Retype, word for word, every line of the records below starting at the one that contains "Informacje szczegółowe (71, 617)" and ending at the one that contains "ВВ-01 (318, 2142)"; include both of those lines and nothing more.
*** Records to use Section Begins ***
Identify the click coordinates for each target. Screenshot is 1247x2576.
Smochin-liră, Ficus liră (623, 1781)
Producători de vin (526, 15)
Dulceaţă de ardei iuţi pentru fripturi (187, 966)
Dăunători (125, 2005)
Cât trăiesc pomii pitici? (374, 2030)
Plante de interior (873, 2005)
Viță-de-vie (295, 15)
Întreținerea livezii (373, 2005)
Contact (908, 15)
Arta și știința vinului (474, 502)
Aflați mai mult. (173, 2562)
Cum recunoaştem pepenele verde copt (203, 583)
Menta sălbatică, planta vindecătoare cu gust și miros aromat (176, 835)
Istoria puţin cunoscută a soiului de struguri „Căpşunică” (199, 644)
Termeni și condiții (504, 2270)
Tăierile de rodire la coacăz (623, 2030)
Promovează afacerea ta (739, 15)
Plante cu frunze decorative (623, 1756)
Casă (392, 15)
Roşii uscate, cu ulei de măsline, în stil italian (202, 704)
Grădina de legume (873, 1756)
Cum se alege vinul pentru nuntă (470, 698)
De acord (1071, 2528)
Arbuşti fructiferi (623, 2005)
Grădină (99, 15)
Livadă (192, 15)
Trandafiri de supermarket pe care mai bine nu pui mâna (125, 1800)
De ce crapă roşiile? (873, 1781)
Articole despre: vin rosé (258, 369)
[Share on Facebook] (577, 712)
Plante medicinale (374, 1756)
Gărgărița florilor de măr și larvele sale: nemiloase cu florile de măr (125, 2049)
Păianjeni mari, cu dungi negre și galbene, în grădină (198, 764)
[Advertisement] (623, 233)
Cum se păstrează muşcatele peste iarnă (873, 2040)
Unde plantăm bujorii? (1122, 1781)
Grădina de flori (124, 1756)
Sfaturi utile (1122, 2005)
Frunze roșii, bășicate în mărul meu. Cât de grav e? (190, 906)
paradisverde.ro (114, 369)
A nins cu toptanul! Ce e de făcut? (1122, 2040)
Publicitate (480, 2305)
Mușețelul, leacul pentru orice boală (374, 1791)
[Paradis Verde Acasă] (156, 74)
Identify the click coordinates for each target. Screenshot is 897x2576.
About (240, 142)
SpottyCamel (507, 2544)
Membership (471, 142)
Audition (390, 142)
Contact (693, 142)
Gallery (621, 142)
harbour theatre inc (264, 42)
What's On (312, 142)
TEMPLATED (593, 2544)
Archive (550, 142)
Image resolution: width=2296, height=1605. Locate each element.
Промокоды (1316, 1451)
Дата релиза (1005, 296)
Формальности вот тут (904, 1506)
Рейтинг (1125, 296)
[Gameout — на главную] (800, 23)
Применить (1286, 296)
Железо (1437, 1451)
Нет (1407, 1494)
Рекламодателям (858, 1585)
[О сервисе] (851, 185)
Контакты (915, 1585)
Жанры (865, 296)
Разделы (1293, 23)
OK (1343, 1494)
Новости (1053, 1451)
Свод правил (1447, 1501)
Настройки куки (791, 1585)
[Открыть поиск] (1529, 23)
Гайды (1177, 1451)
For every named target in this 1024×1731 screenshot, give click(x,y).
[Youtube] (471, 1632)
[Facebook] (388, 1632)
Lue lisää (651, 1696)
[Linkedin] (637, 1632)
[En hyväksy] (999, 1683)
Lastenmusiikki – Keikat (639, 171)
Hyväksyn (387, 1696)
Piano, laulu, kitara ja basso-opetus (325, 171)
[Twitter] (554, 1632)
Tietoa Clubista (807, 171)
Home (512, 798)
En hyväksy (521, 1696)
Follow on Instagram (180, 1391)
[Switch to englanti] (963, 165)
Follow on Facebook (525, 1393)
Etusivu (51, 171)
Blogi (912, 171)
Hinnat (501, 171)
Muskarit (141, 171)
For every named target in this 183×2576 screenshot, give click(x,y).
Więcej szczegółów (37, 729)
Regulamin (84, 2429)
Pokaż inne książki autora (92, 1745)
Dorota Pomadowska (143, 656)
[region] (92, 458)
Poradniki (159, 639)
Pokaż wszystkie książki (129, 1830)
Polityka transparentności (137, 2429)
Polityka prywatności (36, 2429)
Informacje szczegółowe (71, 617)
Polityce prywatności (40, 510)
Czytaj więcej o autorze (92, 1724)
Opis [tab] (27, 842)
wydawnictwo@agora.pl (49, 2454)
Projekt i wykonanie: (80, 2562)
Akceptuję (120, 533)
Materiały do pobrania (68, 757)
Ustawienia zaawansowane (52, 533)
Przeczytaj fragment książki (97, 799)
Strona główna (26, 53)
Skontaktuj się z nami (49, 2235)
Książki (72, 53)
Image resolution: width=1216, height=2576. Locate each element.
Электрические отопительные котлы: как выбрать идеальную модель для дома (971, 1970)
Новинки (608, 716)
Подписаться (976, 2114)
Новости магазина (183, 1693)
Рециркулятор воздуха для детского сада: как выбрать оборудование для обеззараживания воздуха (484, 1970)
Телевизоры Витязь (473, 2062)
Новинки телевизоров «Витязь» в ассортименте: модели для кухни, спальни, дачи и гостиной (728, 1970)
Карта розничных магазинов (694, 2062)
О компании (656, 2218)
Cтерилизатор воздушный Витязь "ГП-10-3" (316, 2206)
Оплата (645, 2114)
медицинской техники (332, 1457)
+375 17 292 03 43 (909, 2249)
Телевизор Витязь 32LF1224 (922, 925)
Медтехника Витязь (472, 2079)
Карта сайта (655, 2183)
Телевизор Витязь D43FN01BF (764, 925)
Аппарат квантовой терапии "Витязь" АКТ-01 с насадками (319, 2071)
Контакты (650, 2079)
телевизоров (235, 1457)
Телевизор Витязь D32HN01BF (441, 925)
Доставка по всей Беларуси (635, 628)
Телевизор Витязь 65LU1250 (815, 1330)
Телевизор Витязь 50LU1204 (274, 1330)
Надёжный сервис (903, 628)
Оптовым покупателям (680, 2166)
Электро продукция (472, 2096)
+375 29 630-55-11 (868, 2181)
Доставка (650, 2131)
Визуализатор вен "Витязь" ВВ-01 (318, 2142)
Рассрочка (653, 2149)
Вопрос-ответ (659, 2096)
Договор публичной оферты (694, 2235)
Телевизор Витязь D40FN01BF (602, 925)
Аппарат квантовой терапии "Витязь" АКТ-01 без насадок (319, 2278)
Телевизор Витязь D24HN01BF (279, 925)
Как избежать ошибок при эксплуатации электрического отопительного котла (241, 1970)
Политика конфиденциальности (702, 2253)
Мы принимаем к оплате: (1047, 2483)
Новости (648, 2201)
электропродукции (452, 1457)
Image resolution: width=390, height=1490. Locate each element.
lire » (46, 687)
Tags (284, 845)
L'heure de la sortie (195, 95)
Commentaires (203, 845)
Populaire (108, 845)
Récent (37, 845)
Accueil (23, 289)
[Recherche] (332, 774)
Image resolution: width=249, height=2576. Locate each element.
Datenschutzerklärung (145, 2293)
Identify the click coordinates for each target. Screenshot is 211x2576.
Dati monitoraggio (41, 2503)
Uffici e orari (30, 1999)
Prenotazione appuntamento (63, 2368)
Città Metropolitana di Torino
*** Records to use Section Ends ***
Output for this exercise:
Informacje szczegółowe (71, 617)
Polityce prywatności (40, 510)
Czytaj więcej o autorze (92, 1724)
Opis [tab] (27, 842)
wydawnictwo@agora.pl (49, 2454)
Projekt i wykonanie: (80, 2562)
Akceptuję (120, 533)
Materiały do pobrania (68, 757)
Ustawienia zaawansowane (52, 533)
Przeczytaj fragment książki (97, 799)
Strona główna (26, 53)
Skontaktuj się z nami (49, 2235)
Książki (72, 53)
Image resolution: width=1216, height=2576. Locate each element.
Электрические отопительные котлы: как выбрать идеальную модель для дома (971, 1970)
Новинки (608, 716)
Подписаться (976, 2114)
Новости магазина (183, 1693)
Рециркулятор воздуха для детского сада: как выбрать оборудование для обеззараживания воздуха (484, 1970)
Телевизоры Витязь (473, 2062)
Новинки телевизоров «Витязь» в ассортименте: модели для кухни, спальни, дачи и гостиной (728, 1970)
Карта розничных магазинов (694, 2062)
О компании (656, 2218)
Cтерилизатор воздушный Витязь "ГП-10-3" (316, 2206)
Оплата (645, 2114)
медицинской техники (332, 1457)
+375 17 292 03 43 (909, 2249)
Телевизор Витязь 32LF1224 (922, 925)
Медтехника Витязь (472, 2079)
Карта сайта (655, 2183)
Телевизор Витязь D43FN01BF (764, 925)
Аппарат квантовой терапии "Витязь" АКТ-01 с насадками (319, 2071)
Контакты (650, 2079)
телевизоров (235, 1457)
Телевизор Витязь D32HN01BF (441, 925)
Доставка по всей Беларуси (635, 628)
Телевизор Витязь 65LU1250 (815, 1330)
Телевизор Витязь 50LU1204 (274, 1330)
Надёжный сервис (903, 628)
Оптовым покупателям (680, 2166)
Электро продукция (472, 2096)
+375 29 630-55-11 (868, 2181)
Доставка (650, 2131)
Визуализатор вен "Витязь" ВВ-01 (318, 2142)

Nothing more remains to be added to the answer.